In the "outside-in" location tracking solution, the stereo camera is placed in the room (seeing the user in the indoor camera), tracking the user's movements (such as the body by capturing the LED markers mounted on the user's helmet and handle controller) Exercise and hand movement), as shown in Figure 4 below. The FPGA installed inside the camera unit on the tripod calculates the user's position, body and hand movements based on the data captured by the stereo camera, and then wirelessly transmits the data to the mobile application processor in the user's helmet, finally through the AR/VR application. Presenting the interaction between the real world and the virtual world. The stereo camera provides depth-aware support for algorithms running on the FPGA to achieve three-coordinate positioning.

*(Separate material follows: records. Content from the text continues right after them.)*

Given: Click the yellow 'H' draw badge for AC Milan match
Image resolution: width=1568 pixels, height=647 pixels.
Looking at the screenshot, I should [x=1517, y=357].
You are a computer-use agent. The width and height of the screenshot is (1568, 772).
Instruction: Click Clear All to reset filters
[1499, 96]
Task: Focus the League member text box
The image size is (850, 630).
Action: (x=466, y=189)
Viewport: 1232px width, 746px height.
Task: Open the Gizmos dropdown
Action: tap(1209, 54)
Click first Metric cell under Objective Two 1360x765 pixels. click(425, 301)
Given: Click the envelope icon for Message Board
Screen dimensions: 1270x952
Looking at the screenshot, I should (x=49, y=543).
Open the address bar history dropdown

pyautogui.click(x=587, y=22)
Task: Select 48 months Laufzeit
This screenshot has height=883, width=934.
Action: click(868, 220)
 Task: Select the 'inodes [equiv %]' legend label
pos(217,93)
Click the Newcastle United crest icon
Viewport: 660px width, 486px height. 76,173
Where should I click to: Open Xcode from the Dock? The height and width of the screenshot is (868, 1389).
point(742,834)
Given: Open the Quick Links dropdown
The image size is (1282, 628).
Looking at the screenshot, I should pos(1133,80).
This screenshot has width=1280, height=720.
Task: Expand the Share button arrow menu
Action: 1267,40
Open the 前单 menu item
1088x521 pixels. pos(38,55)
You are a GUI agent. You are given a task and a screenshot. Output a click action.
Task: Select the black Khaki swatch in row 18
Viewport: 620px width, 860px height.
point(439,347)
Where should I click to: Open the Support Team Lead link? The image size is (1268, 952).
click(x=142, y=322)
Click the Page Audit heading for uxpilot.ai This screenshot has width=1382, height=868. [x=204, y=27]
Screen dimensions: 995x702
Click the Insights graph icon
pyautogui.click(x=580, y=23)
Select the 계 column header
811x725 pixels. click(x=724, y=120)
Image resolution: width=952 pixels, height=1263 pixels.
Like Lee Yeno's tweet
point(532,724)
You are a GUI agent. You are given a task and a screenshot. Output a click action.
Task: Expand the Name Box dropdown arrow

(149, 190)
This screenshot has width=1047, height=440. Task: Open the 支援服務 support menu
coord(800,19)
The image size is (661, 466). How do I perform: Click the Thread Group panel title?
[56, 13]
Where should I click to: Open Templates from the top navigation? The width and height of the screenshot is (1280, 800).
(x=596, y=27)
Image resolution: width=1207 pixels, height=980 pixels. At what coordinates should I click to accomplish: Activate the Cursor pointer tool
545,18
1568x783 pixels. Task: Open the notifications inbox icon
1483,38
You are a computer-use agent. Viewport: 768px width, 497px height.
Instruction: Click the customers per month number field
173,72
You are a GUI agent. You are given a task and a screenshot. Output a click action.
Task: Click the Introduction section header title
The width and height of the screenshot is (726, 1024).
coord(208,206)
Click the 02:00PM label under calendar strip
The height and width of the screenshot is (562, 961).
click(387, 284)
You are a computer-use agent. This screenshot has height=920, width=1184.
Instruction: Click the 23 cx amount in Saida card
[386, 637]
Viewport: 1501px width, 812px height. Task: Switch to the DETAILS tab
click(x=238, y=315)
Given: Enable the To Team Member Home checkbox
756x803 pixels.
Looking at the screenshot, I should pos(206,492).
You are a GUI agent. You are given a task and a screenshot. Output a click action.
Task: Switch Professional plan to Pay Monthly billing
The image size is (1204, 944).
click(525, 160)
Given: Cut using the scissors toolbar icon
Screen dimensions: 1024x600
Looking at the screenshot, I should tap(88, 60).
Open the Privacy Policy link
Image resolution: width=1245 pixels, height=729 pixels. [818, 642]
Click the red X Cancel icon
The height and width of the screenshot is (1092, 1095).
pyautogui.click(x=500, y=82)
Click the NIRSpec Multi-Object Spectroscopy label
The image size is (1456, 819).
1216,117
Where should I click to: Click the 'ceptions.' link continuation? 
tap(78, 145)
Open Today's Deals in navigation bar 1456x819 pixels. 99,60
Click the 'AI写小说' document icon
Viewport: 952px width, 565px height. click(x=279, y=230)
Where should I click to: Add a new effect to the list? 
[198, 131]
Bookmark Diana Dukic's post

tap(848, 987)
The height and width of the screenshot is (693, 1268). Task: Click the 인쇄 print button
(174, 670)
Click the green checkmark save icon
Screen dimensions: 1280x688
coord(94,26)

Figure 4: The “outside-in†position tracking solution using a stereo camera (placed in the room) to track the user's body and hand movements by capturing LED markers mounted on the user's helmet and handle controller
In the "inside-out" location tracking solution, a stereo camera mounted on the user's helmet (from the user's location "inside-out" toward the indoor environment) captures the LED markers mounted on the handle controller to track The user's hand movements are shown in Figure 5. The FPGA installed in the user's helmet camera unit calculates the user's hand motion based on the stereo camera data, and then sends the data to the mobile application processor in the helmet, which is finally presented by the AR/VR application.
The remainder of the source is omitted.